When there were “2 laps to go,” she asked “where’s the finish line?” the same thought I seem to say when I’m near the end of races that end on a curve.  But once she saw it she bolted it in and beat her previous 5k time by over 40 seconds. How she moved like that on legs that small was impressive.


We checked in with teammates, most of which were people who had run the race but others who had volunteered for it and others who had even come in from out of town to cheer Kiana on and even grandma who had “cheered” by walking her own 5k a few hundred miles away in honor of her granddaughter. 4 teammates had won their age group. One was proud of herself because she had thought about walking at several points but never had. She also has brain cancer and we’ve talked about how her stubbornness to keep going like that has served her well.
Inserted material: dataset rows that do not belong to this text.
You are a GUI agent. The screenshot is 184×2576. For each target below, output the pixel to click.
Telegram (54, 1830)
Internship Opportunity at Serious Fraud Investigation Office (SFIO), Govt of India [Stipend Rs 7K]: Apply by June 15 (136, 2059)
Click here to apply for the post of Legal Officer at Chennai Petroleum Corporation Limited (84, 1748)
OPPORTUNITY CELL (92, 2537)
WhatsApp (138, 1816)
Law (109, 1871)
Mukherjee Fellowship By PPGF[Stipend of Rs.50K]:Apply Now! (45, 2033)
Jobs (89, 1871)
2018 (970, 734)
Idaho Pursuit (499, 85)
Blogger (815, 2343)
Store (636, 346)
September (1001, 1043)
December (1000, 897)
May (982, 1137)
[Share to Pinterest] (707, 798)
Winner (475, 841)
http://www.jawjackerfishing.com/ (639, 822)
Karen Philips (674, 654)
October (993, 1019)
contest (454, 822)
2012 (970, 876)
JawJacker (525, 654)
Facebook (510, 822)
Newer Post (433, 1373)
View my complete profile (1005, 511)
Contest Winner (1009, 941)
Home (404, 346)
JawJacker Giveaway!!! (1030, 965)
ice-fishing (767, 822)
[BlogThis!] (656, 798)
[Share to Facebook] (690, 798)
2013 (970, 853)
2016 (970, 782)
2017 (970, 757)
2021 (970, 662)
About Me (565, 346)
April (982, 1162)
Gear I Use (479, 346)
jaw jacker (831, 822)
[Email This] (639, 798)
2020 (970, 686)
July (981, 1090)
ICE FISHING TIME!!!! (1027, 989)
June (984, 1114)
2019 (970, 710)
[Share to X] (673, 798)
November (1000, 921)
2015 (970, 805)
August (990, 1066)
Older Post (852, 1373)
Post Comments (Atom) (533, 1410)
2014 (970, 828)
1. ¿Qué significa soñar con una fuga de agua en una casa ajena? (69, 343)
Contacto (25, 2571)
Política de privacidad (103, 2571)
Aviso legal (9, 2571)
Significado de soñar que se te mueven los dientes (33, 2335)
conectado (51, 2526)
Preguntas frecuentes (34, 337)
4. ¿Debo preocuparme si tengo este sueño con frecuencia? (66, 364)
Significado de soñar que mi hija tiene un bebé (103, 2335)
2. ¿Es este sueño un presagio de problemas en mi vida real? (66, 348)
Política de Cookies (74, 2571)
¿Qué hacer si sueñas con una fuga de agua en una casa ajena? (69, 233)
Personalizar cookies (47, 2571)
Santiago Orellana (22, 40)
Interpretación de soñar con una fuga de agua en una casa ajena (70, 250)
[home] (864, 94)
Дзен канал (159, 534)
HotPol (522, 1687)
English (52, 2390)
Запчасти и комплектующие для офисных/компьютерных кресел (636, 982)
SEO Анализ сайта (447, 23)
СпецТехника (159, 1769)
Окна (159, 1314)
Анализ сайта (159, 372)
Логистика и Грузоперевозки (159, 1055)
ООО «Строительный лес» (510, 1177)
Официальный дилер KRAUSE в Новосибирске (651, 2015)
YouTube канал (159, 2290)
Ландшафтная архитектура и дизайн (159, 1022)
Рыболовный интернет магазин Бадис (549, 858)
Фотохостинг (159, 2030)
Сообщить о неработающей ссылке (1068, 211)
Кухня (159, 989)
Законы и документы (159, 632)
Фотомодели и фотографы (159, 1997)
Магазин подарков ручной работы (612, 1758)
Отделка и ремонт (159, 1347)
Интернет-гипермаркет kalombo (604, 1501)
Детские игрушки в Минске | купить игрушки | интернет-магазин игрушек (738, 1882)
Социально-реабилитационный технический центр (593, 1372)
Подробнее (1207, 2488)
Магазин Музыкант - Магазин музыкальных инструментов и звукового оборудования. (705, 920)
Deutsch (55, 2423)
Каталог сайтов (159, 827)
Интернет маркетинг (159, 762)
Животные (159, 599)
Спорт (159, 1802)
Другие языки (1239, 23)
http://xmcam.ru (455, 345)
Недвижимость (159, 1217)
Kiana would run and play with the bluebonnets and military displays. There would be people who would share their journey with me. Many, if not most, of the people who were sharing were new to this brain cancer experience either personally or by connection. I remember the loneliness when I found this out of how hard it was to have no one to talk to about it that “understood.” They shared stories of their medical treatment or of someone passing, one as recently as 8 days before from brain cancer. There’s no good way to deal with all this but my experience has certainly been that sharing some of it is better than doing it alone.  Because while I have lots of good friends who have been beside me every step of the way, there is something special about sharing it with those who “understand” because they have taken very similar steps ahead of you or know they are a few similar steps behind you.

The event would raise over 200K and have about 1700 participants. I had been part of a great time and volunteered in packet pick up. And then if those things weren’t enough, they would post the kids results  and Kiana would be ranked at the top of her age group, girls nine and under. As always  keeping in perspective, she was excited to get the medal but was also excited the wind was picking up and that she would get to fly her new kite that day.


There are steps next to Kiana, friends and family that seem to fly with the grace of butterflies. There have been others on this brain cancer journey where it feels like outside forces are pulling you till your strings end and you just enjoy the ride. Head for the Cure says that we are “defeating brain cancer step by step.” I don’t know how far a cure is but I think that 5k event on that day alone took several steps that showed we’re defeating brain cancer.